In order to support my lovely husband with his goal to eat healthier during the week (because let’s be honest, our weekends are still a gluttony of fried food and beer) I decided to supplement his daily subway lunch with a snack. He’s not much of a sweet-tooth (though he will happily polish off a kilogram of Cadbury milk chocolate or double-stuffed vanilla Oreos) so my initial idea of making healthier versions of Nature Valley granola bars was not received with all that much excitement. I thought for a second and realized I could try something new (ie. roasted chickpeas) while presenting to him a tried and true snack (ie. mixed nuts). SCORE!
To be honest, I sort of amalgamated a bunch of random recipes in my brain and then came up with a mixed-nut and roasted chickpea combination that was spiced savoury rather than sweet (I found that a lot of the roasted nut recipes have cinnamon and sugar in them). Also, please note that you can use whatever nuts you want – I am not the nut police nor do I consider myself a nut connoisseur. Whatever floats your boat! I truly mean this – play around with the types of nuts and quantities as well as the spices. In other words, don’t follow my recipe at all ….
– Can of cooked chickpeas, drained (I actually used dried chickpeas that I soaked overnight only because I had them)
– approx 100 grams of pecan pieces (unsalted)
– approx 100 grams of cashews (unsalted)
– approx 150 grams of almonds (unsalted)
– approx 2-2.5 tsp each of cumin, garlic powder, chilli powder and Arbol Chile powder (the latter is not necessary, but a fun addition!)
– approx 2 tbsp olive oil
– salt and pepper to taste
1. Heat oven to 400 degrees.
2. In a small bowl mix 1 tsp of each of the spices together then incorporate about a tbsp of olive oil into that. Stir.
3. Pour chickpeas into bowl and coat them fully.
4. Spread chickpeas onto a baking pan in one layer (space between them is a good thing).
5. Roast for about 40 minutes or until crunchy.
6. You can let them cool if they are done before the nuts (see below)

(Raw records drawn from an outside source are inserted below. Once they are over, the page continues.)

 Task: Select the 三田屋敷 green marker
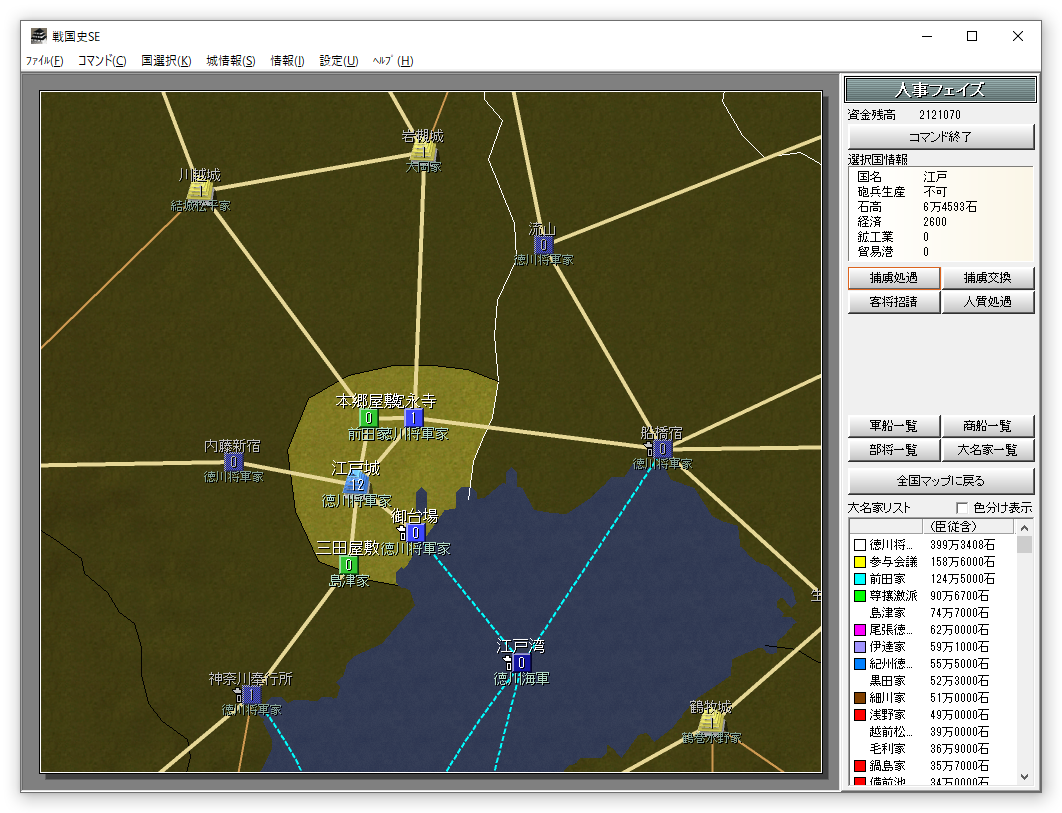point(348,564)
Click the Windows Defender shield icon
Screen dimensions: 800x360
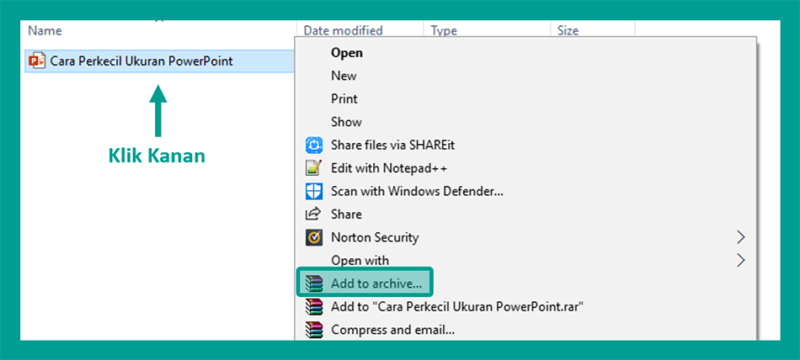[x=314, y=191]
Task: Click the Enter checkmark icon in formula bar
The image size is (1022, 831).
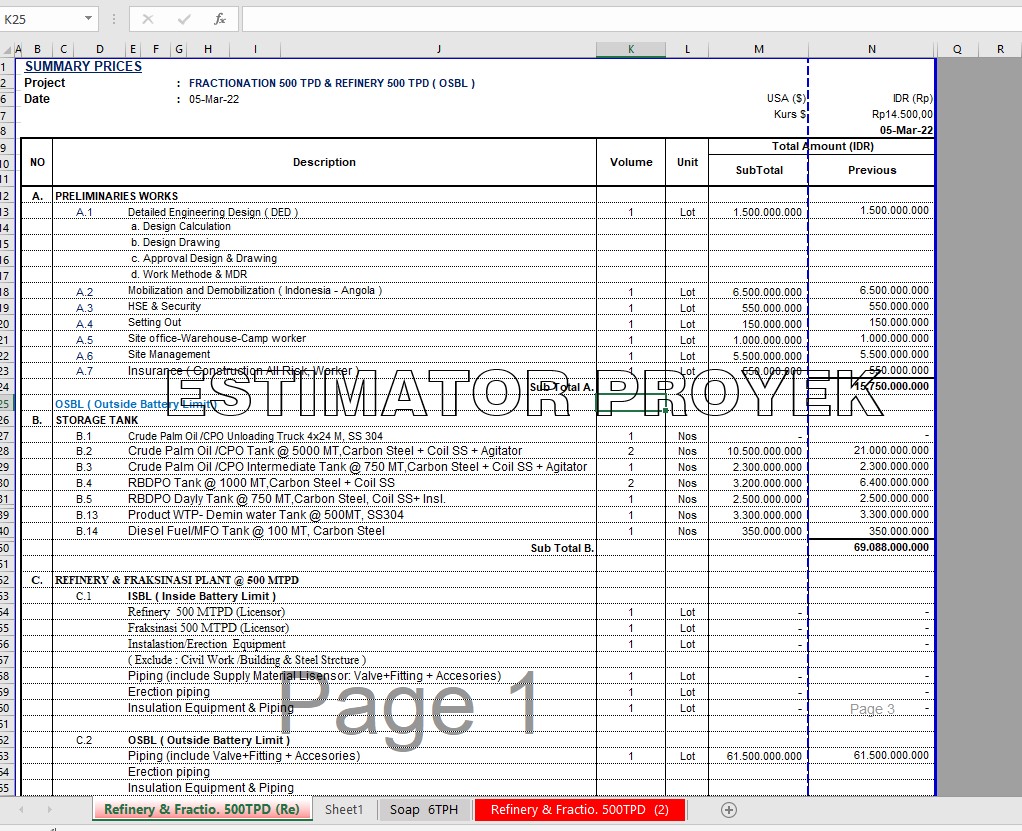Action: 184,19
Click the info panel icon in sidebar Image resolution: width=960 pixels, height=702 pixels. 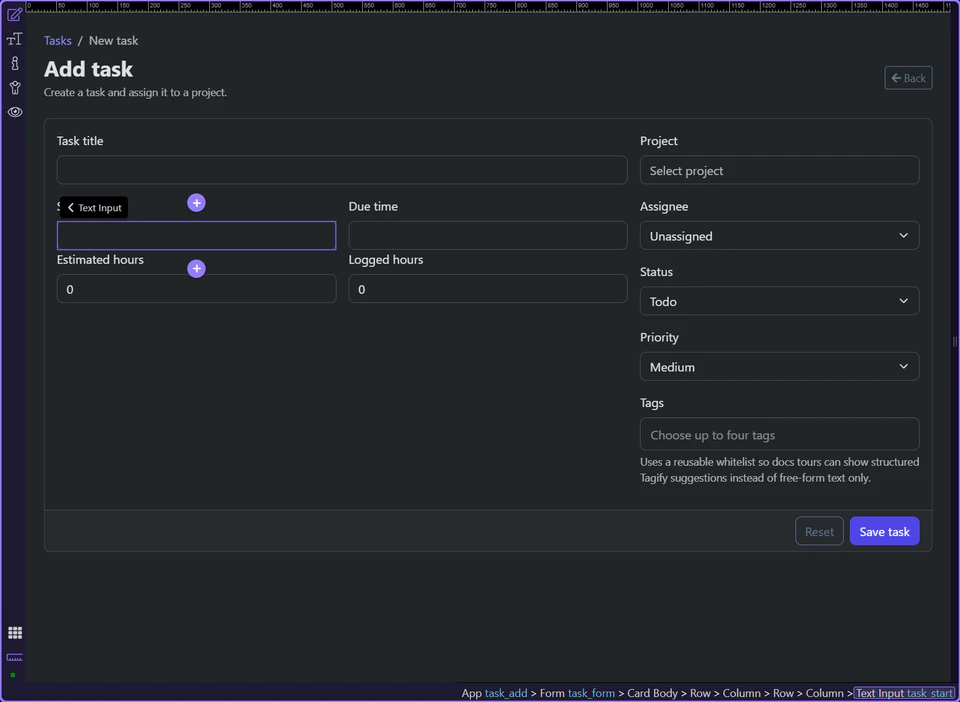pyautogui.click(x=13, y=63)
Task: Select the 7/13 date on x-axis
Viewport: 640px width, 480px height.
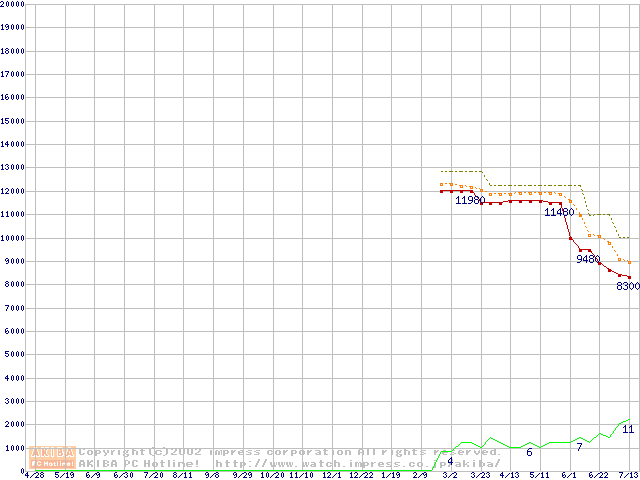Action: (x=629, y=475)
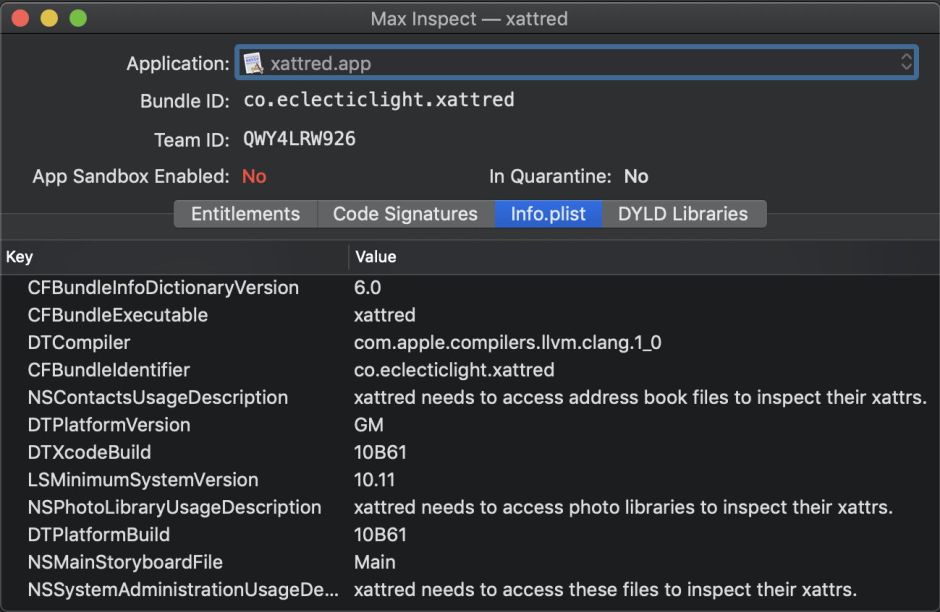Click the xattred.app icon in Application field
940x612 pixels.
coord(254,63)

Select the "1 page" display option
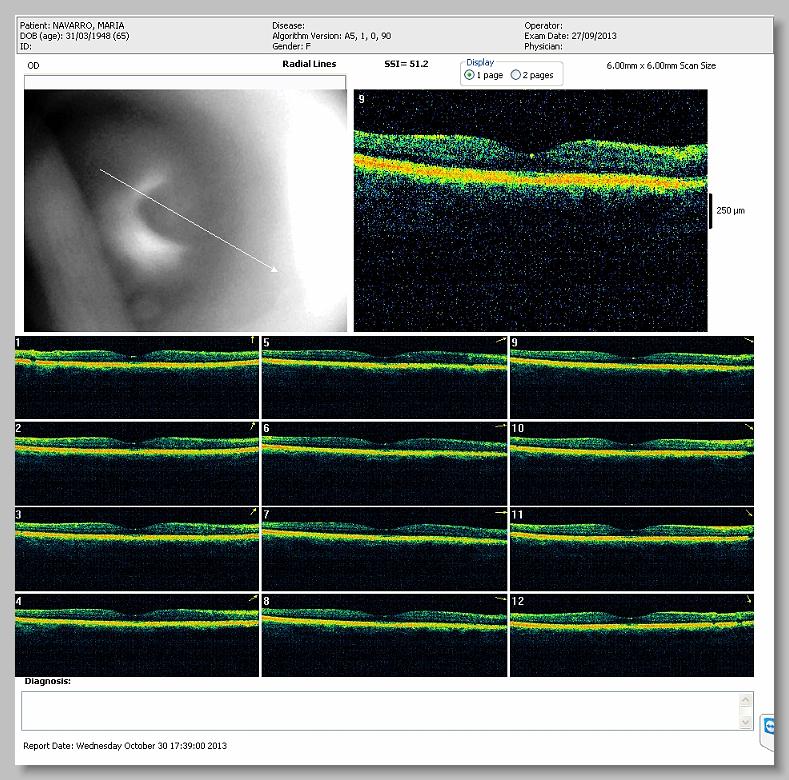pos(470,75)
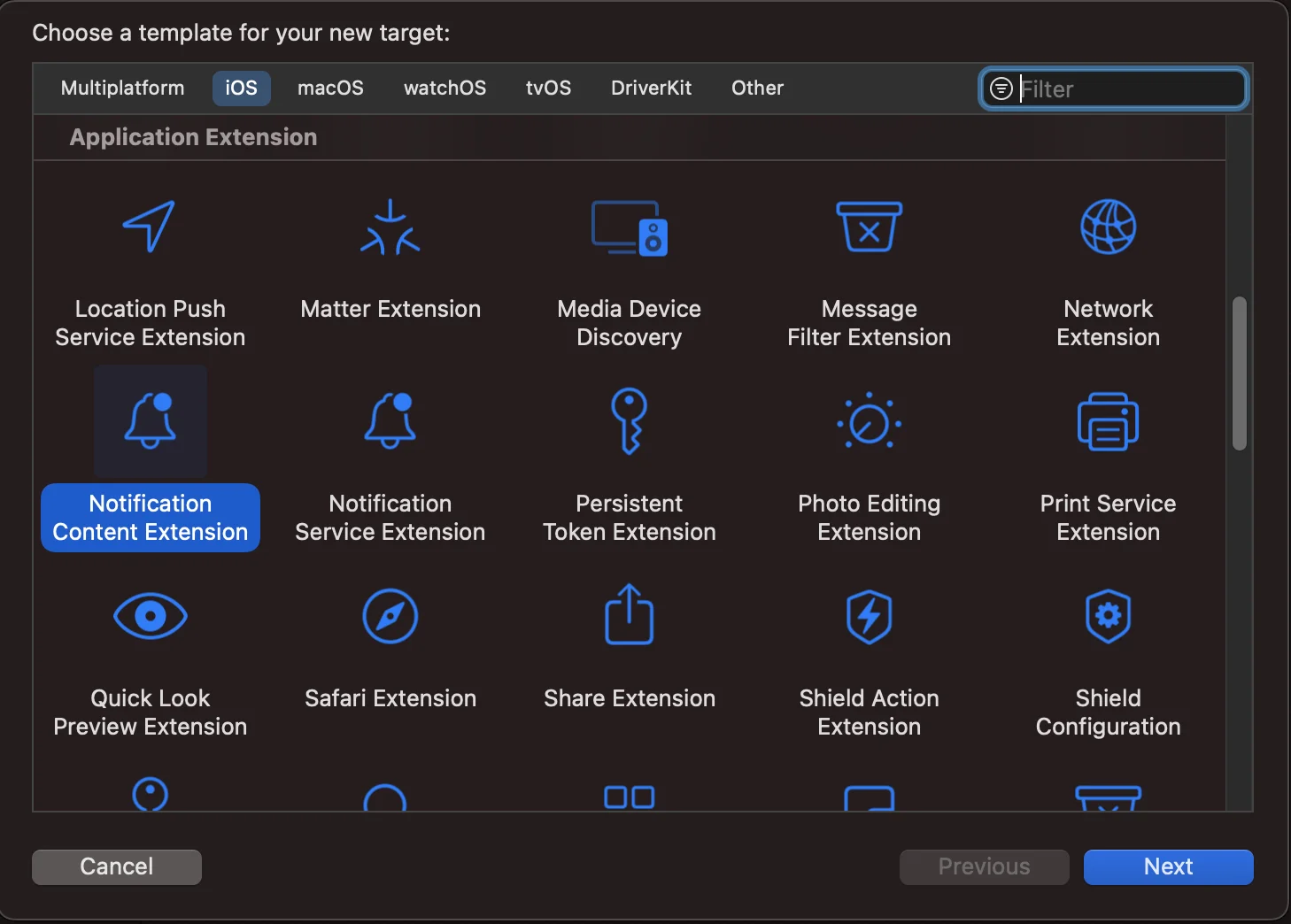Screen dimensions: 1291x924
Task: Choose the Matter Extension template icon
Action: click(x=390, y=227)
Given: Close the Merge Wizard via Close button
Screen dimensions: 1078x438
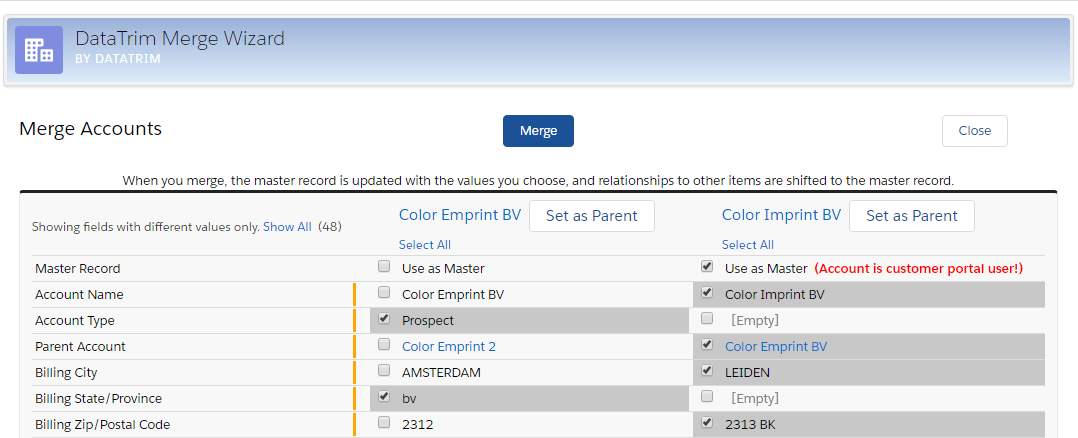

1. Heat skillet to medium and spray with a bit of olive oil if you are worried about sticking.
2. Dump in those nuts!
3. Stir with wooden spoon every so often to ensure the bottom guys come to the top and don’t get burnt.
4. After about 7 minutes they should be nicely toasted (This is a very arbitrary number, I know. And yes, I am totally guessing). Note that you could also toast them in the oven first, and then do the whole skillet-oil-spice thing. That would even work better, I think. I was just lazy.
5. Mix in a teaspoon or two of olive oil with 1 tsp of each spice and a pinch of salt while still on the stove. Stir.
6. Mix everything around to make sure the nuts are nicely coated (naked nuts are no good).
7. Taste one or two to make sure they are crunchy. And just for the sake of it.
8. Take off stove and let cool to room temp.
And the final step …
Pour the chickpeas and the nuts into a bowl or container and mix them all around, adding more seasoning if you wish, to taste. Then label a container (optional) and give them to your husband (also optional) or keep them for yourself. Make sure to munch on a few. Or way too many, in my case. I cannot stop eating nuts if there’s a large amount present … My husband likes to make all sorts of jokes about my nut addiction. Aaaaaand moving back to the review.
On an entirely separate note I highly recommend watching Louis CK’s standup special called “Oh my god” – the part about nut allergies is absolutely atrocious … And by atrocious I mean hilarious.
Anyways, Ryan came home this evening and told me he really liked the nut mix and would request that I make it again. That’s a positive in my book! I didn’t even have to ask. The nice thing is beyond the yummy taste and “kick” they’ve got, these are lower in sodium than packaged nuts, use a healthier fat AND the added chickpeas pack the nutritional bonus of protein and fibre!